> [Set exercise A]
In the email thread text, what mechanisms let IPv6-only mobile carriers give end users some apparent IPv4 capability?

> [Page text]
## BEGIN
So IPv4 may be not configured, or not used natively, but there is no way to prevent that "is there" by means of tunneling of translation.

*unless* you make sure that any encapsulation or translation is filtered, which is close to impossible.

Because we disagree, it seems clear that this document is needed.

So if anyone has inputs, I will consider them in a new version during the weekend.

Regards,
Jordi
@jordipalet
 
 

El 5/3/20 17:46, "v6ops en nombre de Owen DeLong" <v6ops-bounces@ietf.org en nombre de owen@delong.com> escribió:

    
    
    > On Mar 5, 2020, at 6:02 AM, Alexandre Petrescu <alexandre.petrescu@gmail.com> wrote:
    > 
    > Thank you very much for the pointer.  In it I could spot
    > the following footnote: "[4] IPv6-Only refers to network environments in
    > which use of the IPv4 protocol has been eliminated.”
    
    No.
    
    IPv6-Only refers to network environments which are not using IPv4. That could be a network where IPv4 has been eliminated (rare at this time, though Facebook is a significant example) or it could be a greenfield deployment where IPv4 was never deployed.
    
    > 
    > In my humble opinion,
    > 
    > I think, if I am not wrong, that there are no such networks in which
    > IPv4 protocol has been eliminated.  On one hand, a network is made of
    > computers, and IPv4 stacks are still present in almost all computers.
    > On another hand, there might be some ptp links (not networks, but
    > individual links) that run IPv6 only.
    
    You are wrong… There are examples at various levels of IPv6-only networks. Many mobile carriers are IPv6-only in the US, though they do provide some apparent IPv4 capability to the end user through mechanisms such as 464XLAT and/or NAT64.
## END
> [Data supplied]
## BEGIN
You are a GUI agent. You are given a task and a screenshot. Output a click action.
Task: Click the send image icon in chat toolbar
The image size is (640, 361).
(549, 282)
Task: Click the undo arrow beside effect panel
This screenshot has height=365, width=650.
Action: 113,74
## END
## BEGIN
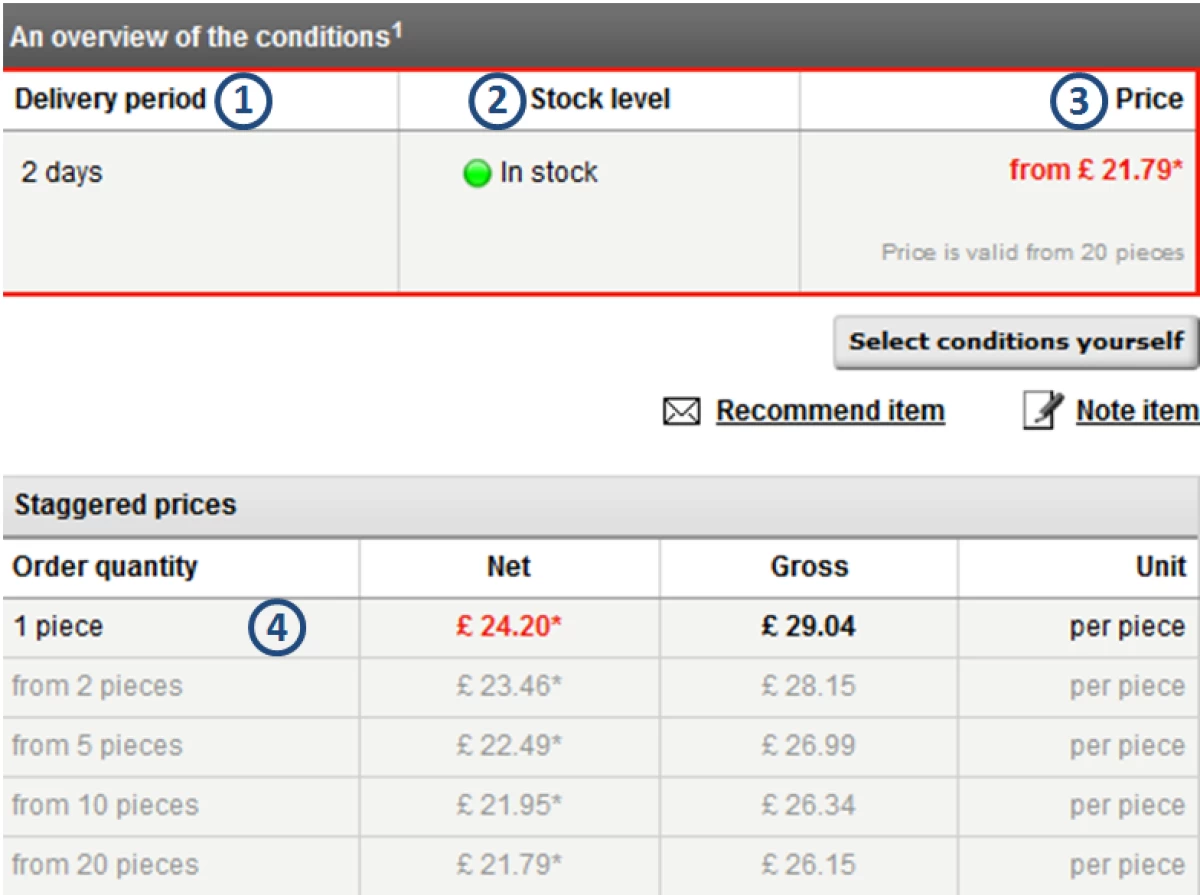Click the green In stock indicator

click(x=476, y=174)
## END
> [Set exercise B]
Write out the records again, starting at the line that contains "You are a GUI" and ending at the line that contains "Action: 113,74". Shift every coordinate in the answers by 72 and keep the requests as they are.

> [Task answer A]
464XLAT and/or NAT64.

> [Task answer B]
You are a GUI agent. You are given a task and a screenshot. Output a click action.
Task: Click the send image icon in chat toolbar
The image size is (640, 361).
(621, 354)
Task: Click the undo arrow beside effect panel
This screenshot has height=365, width=650.
Action: 185,146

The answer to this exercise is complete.